[Click-target data]

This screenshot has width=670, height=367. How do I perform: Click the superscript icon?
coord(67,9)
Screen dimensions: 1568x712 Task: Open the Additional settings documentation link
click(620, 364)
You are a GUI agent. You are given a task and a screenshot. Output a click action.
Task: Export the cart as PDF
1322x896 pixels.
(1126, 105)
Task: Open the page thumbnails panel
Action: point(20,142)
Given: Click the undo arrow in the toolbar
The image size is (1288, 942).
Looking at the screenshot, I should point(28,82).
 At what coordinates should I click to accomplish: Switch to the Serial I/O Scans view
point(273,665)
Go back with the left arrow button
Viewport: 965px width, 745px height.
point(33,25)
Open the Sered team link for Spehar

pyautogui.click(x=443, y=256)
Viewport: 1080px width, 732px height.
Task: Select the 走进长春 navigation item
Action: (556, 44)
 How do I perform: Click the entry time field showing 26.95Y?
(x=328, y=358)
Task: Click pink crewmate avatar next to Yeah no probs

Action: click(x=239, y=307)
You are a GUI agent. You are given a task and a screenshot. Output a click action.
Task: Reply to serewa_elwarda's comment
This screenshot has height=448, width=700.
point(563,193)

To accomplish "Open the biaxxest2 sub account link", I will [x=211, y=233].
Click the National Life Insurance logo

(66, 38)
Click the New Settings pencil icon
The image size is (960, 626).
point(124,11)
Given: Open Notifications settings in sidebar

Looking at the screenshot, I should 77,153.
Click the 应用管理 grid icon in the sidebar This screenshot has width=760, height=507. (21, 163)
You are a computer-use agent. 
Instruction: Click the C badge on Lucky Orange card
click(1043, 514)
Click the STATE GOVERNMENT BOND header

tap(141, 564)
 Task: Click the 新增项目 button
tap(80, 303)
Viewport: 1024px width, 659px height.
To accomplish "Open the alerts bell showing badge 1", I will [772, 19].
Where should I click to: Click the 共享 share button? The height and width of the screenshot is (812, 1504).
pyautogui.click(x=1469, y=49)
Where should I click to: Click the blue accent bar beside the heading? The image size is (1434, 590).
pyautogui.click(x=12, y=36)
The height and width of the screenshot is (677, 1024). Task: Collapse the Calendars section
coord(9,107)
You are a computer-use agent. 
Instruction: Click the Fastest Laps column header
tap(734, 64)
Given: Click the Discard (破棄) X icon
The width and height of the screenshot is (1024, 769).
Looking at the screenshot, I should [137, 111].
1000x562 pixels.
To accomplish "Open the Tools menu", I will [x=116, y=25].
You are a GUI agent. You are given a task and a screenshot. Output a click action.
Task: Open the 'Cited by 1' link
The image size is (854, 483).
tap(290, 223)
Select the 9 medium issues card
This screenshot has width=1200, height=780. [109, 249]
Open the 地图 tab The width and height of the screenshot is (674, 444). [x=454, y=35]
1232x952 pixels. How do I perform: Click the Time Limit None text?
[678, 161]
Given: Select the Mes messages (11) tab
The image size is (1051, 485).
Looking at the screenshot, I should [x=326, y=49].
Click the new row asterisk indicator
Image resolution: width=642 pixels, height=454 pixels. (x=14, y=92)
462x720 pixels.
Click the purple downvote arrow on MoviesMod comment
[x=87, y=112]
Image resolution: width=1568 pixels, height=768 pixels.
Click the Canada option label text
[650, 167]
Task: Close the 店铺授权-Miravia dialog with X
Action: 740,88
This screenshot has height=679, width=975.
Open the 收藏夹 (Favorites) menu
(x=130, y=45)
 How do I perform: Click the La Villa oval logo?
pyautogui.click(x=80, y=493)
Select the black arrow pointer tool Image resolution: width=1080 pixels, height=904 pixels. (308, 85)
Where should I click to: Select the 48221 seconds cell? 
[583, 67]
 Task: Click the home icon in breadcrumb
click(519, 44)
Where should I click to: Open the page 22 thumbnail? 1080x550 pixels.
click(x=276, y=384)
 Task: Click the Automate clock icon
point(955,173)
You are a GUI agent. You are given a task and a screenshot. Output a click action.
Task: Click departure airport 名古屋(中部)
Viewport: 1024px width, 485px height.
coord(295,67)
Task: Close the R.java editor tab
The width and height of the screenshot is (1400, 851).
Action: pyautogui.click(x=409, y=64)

▶ [Task prompt] Copy the entries from the line with "Task: Click the Automate clock icon" up to and including the line with "coord(295,67)", changing "departure airport" to "arrival airport" and leaving everything else unchanged.

▶ [Exercise output]
 Task: Click the Automate clock icon
point(955,173)
You are a GUI agent. You are given a task and a screenshot. Output a click action.
Task: Click arrival airport 名古屋(中部)
Viewport: 1024px width, 485px height.
coord(295,67)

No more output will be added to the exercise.